Le 8 octobre 2022, un jour après l'anniversaire de Vladimir Poutine, un camion piégé explose sur le pont de Crimée, détruisant une partie de l'ouvrage et provoquant l'incendie de plusieurs wagons-citernes. Ce n'est qu'au mois de février 2023, après de multiples travaux, que la Russie rouvre entièrement le pont à la circulation.
Plus de neuf mois après cette première attaque, Kiev a donc décidé de viser à nouveau cette infrastructure, qu'on appelle aussi pont de Kertch. Si les dégâts semblent être moins étendus qu'au mois d'octobre, l'opération montre l'importance pour l'Ukraine de s'en prendre à ce pont. Elle atteste peut-être également de nouvelles capacités pour frapper la Russie plus en profondeur.
L'un des points névralgiques de la logistique russe
Cette seconde attaque, qui a provoqué la mort de deux civils et fait une blessée, a été qualifiée par Vladimir Poutine "d'acte terroriste du régime de Kiev". Le président russe a ajouté qu'il n'y avait aucune raison de frapper ce pont, car il n'était plus utilisé depuis longtemps pour le transport militaire.
Mais ces propos ont très rapidement été contredits par de nombreux experts et officiels. "Tous les problèmes logistiques sont des complications supplémentaires pour les occupants, ce qui crée des avantages potentiels pour les forces de défense ukrainiennes", a résumé auprès de la radio publique ukrainienne Andriy Yusov, un représentant du ministère ukrainien de la Défense.
Disposant d'une section routière à quatre voies, mais aussi d'une voie ferrée, le pont de Crimée sert non seulement à transporter des passagers de la Russie continentale à la péninsule annexée, mais est aussi essentiel pour le transport de marchandises: carburant, nourriture et autres produits.

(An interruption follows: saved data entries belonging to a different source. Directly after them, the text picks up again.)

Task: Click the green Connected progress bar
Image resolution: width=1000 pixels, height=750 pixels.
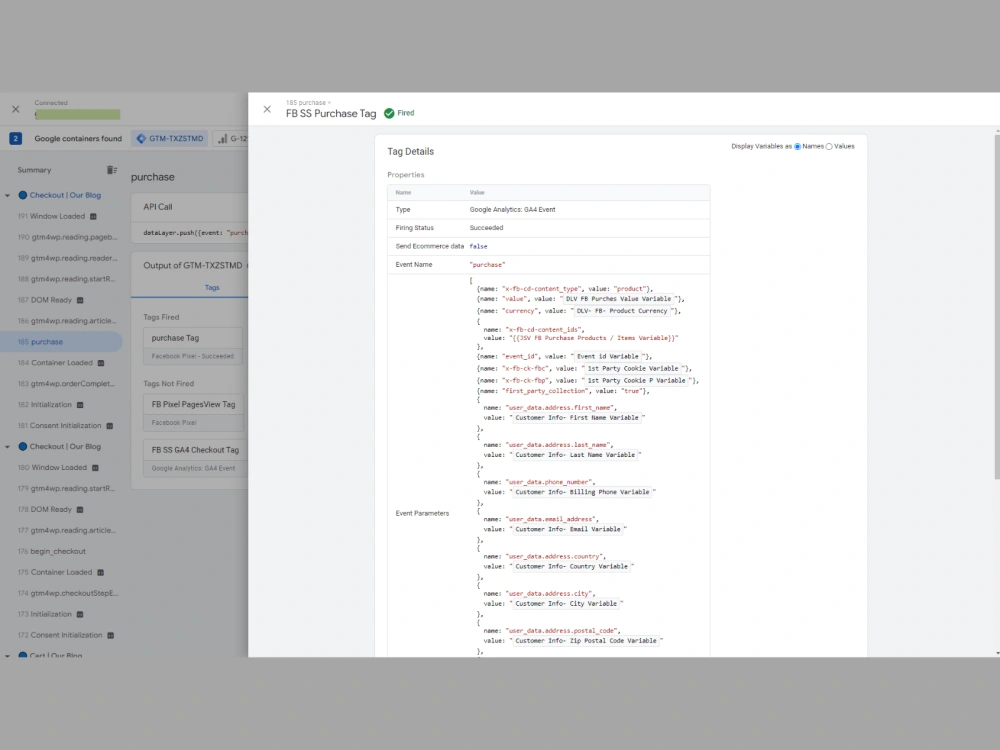Action: 78,115
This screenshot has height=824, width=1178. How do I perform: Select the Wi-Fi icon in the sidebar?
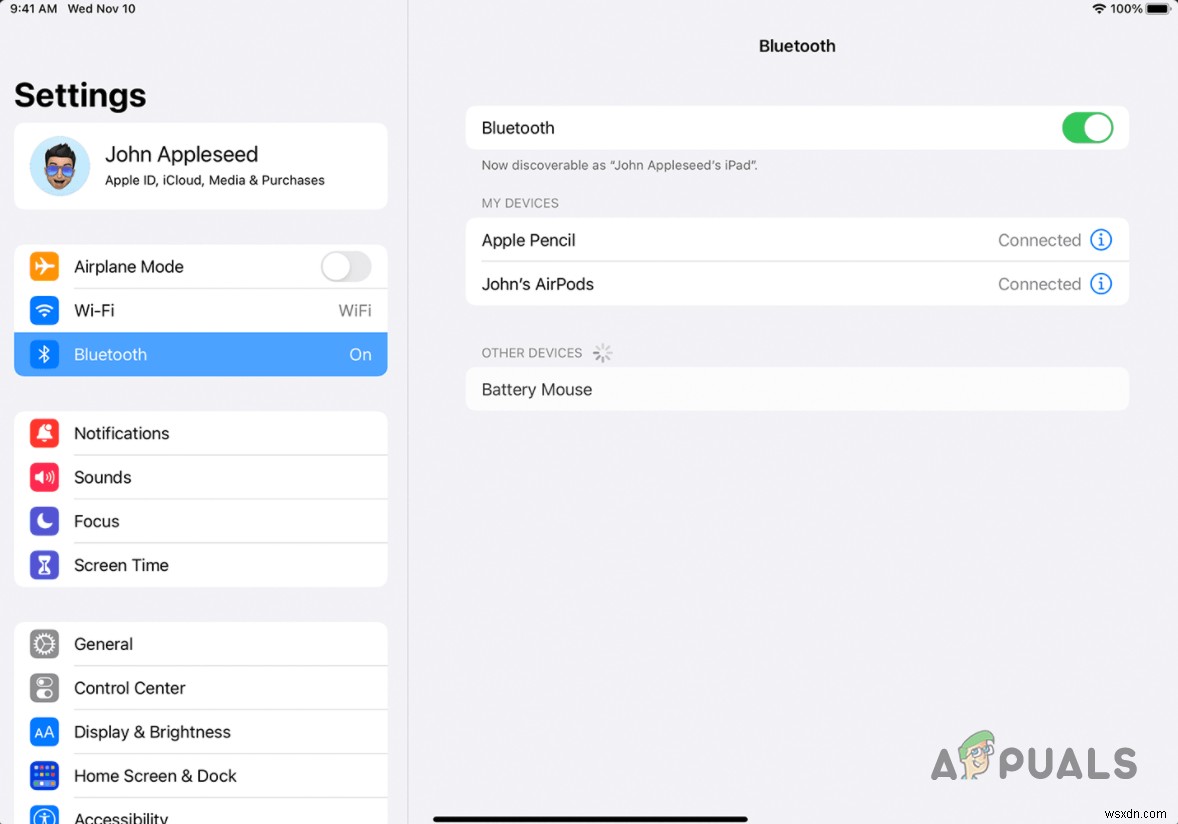(44, 310)
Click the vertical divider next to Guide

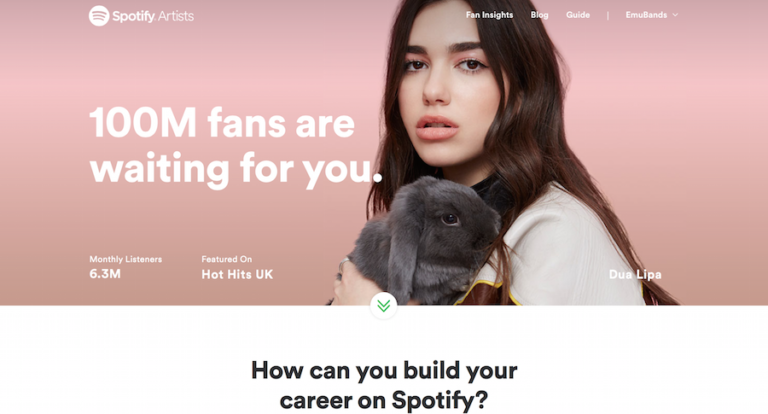click(x=608, y=15)
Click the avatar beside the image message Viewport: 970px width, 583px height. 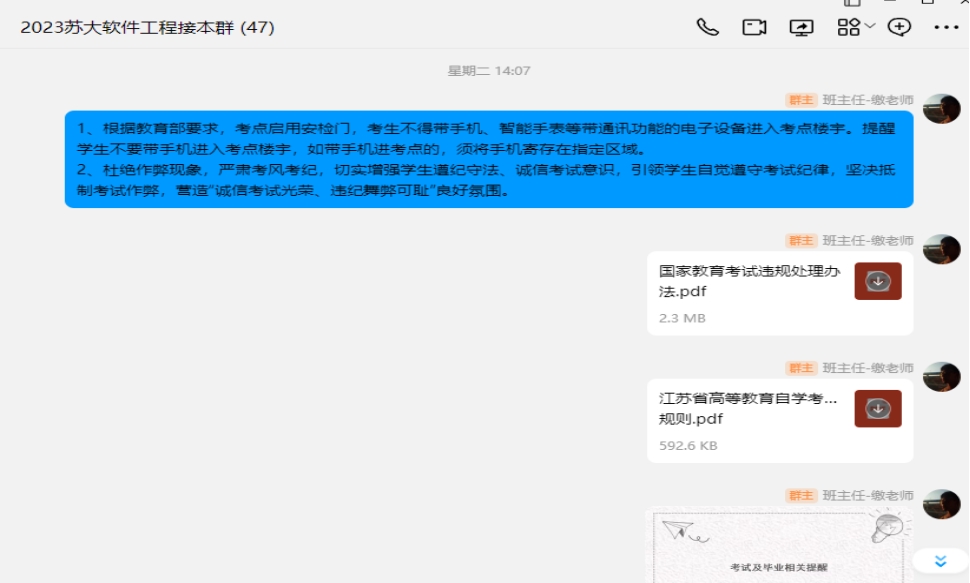[941, 504]
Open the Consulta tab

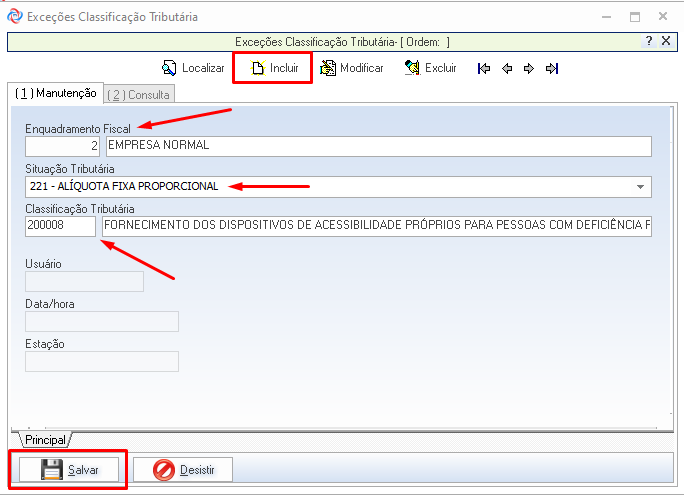tap(139, 94)
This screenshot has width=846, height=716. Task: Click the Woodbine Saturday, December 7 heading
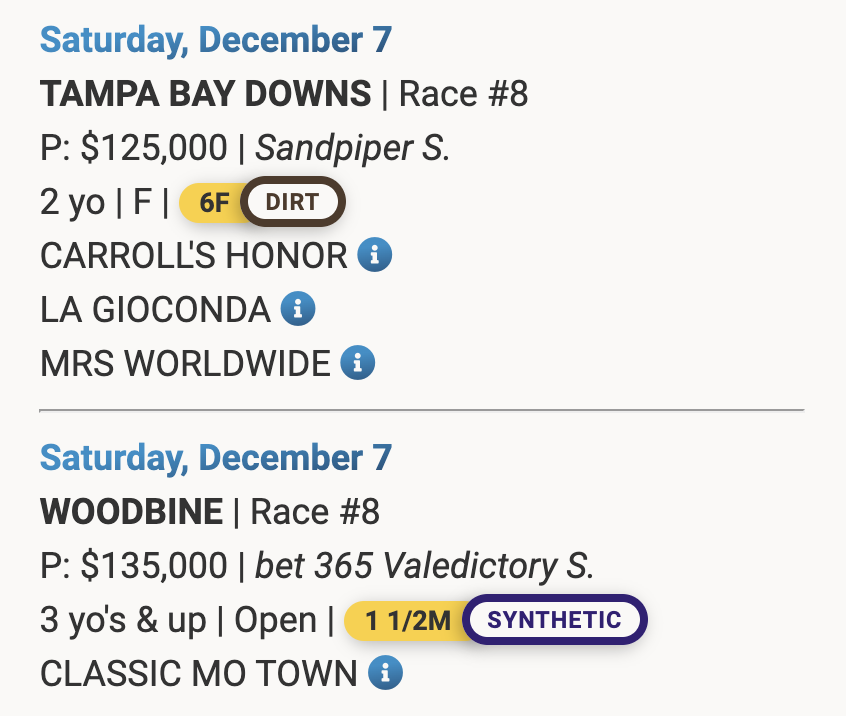(x=215, y=458)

Interrogé mardi par la station américaine Radio Free Europe, l'analyste militaire ukrainien Pavlo Lakiychuk explique que ce pont "a été et reste l'une des principales artères d'approvisionnement des forces russes dans le sud de l'Ukraine" et qu'il continue à être utilisé pour transporter de l'équipement militaire lourd et des munitions, telles que des obus d'artillerie.

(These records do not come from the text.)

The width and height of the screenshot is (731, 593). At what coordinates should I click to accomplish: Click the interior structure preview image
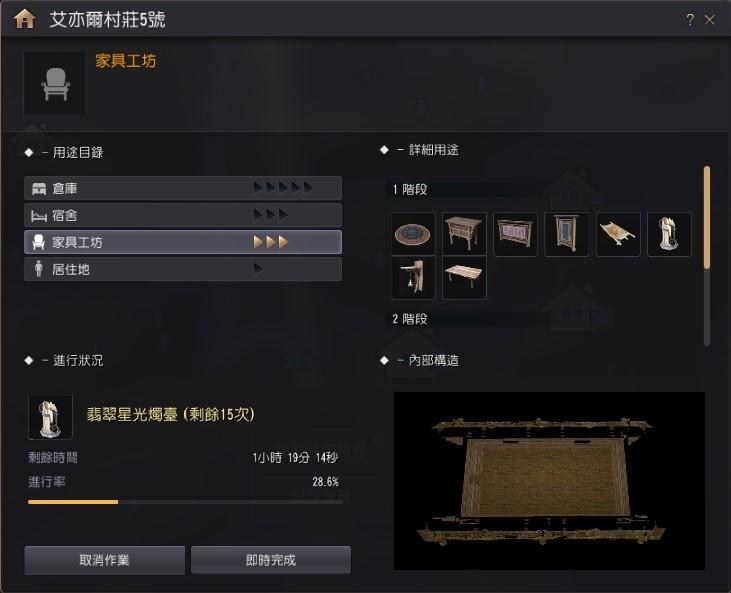[x=549, y=481]
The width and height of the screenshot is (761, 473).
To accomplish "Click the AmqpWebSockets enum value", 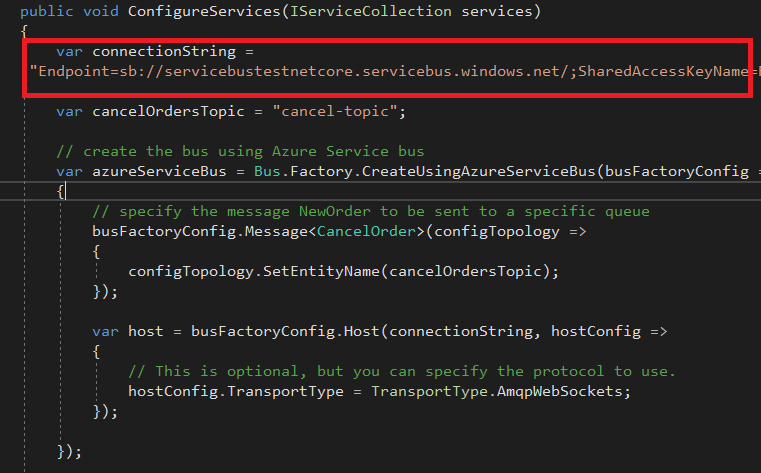I will point(567,391).
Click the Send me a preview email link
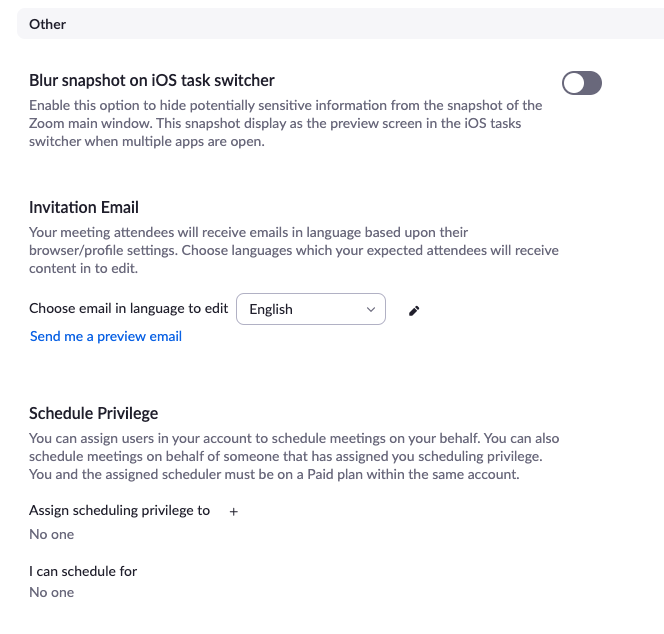This screenshot has height=634, width=664. tap(106, 336)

Pour cet expert, même une fermeture partielle du pont pendant quelques heures peut profiter à Kiev et réduire le nombre d'obus tirés sur les troupes ukrainiennes.
La dangereuse route du sud
Si des attaques sur le pont de Crimée peuvent donc permettre de ralentir la logistique russe sur le front sud, le rendre complètement impraticable pour une longue durée pourrait encore avoir une toute autre portée.

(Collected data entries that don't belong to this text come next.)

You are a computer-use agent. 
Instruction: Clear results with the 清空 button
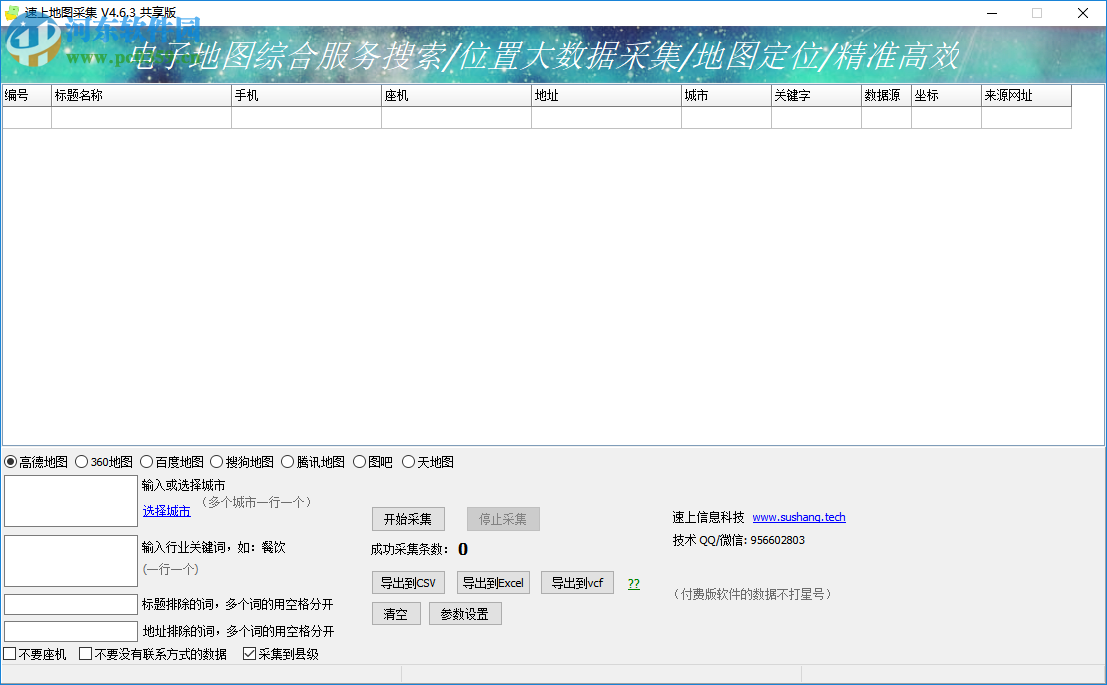pos(395,613)
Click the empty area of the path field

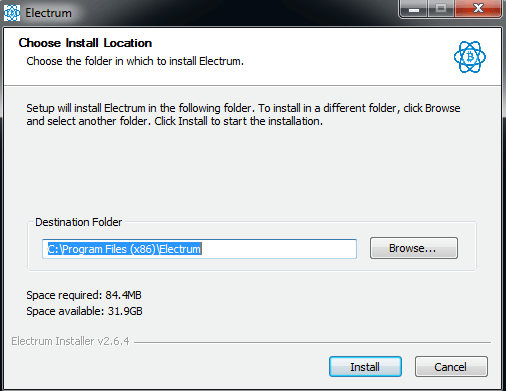(279, 249)
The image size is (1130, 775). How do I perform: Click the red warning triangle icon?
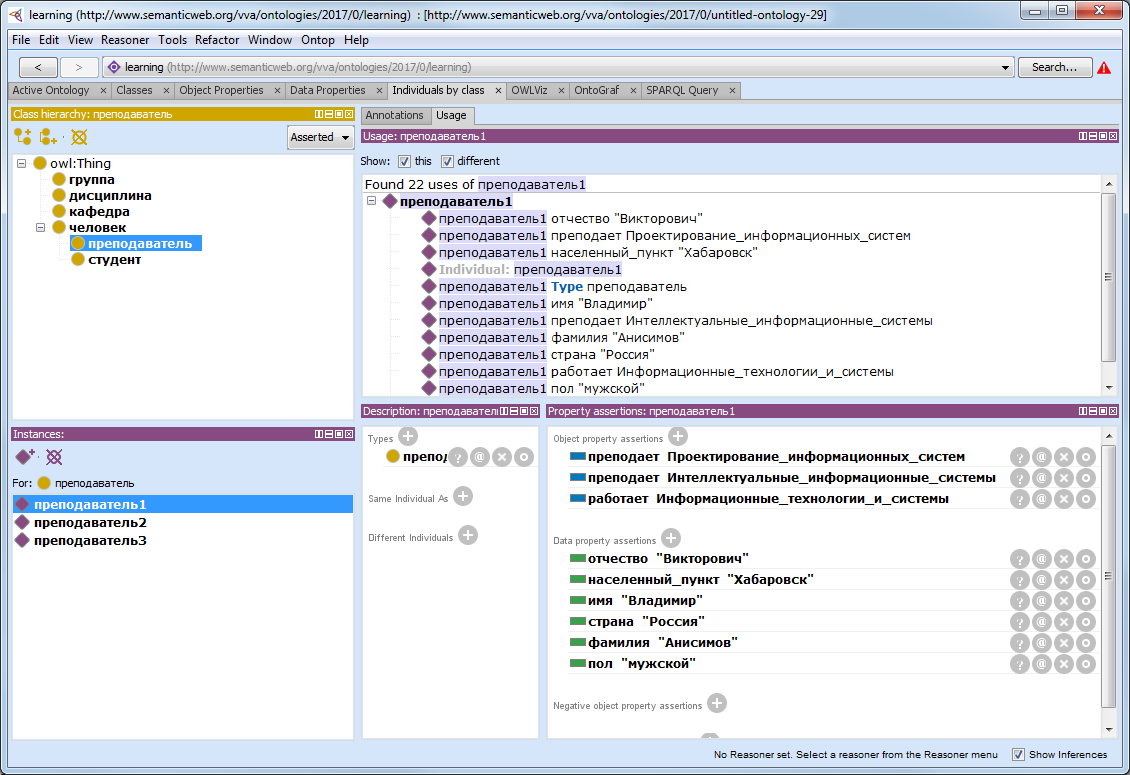pyautogui.click(x=1104, y=68)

L'édifice est le seul qui relie directement la Russie à la péninsule ukrainienne de Crimée. S'il n'était plus utilisable pour les trains ou les camions, il ne resterait à la Russie que deux solutions pour approvisionner suffisamment la péninsule et le sud de l'Ukraine occupée.
La première consisterait à utiliser massivement des ferrys pour rejoindre la Crimée, une tâche difficile tant les vents violents sont fréquents dans le détroit et rendent imprévisibles ces transits.
La seconde serait de renforcer les capacités des liaisons ferroviaires et surtout routières dans le sud de l'Ukraine, le long de la côte de la mer d'Azov. Le ravitaillement russe, en plus de prendre beaucoup plus de temps qu'en passant par le pont, se rapprocherait dangereusement des lignes de front, à la portée de l'artillerie ukrainienne.
Selon plusieurs médias russes, certains camionneurs refusent déjà depuis le mois de juin de voyager de la Russie jusqu'à la Crimée en passant par les zones occupées du sud de l'Ukraine, pour des raisons de sécurité.
Un pont symbole
Si les attaques sur le pont de Crimée ont donc un véritable sens tactique pour l'armée ukrainienne, elles comportent aussi une haute portée symbolique.
Inauguré en 2018 en grande pompe, l'édifice de 19 kilomètres de long, qui en fait le plus long pont du continent européen, est vu comme une véritable fierté à Moscou. Il est censé symboliser le point final du rattachement de la Crimée à la Russie, tout en marginalisant l'accès de l'Ukraine à la mer Noire.
Le jour de l'inauguration, Vladimir Poutine avait d'ailleurs fait sensation en conduisant lui-même un camion avec, à sa suite, des dizaines de poids lourds. "A plusieurs moments de l'histoire, même sous les tsars, les gens rêvaient que ce pont soit construit. Ils ont aussi essayé dans les années 30, 40 et 50. Mais grâce à votre talent, ce miracle a eu lieu", avait-il notamment déclaré ce jour-là.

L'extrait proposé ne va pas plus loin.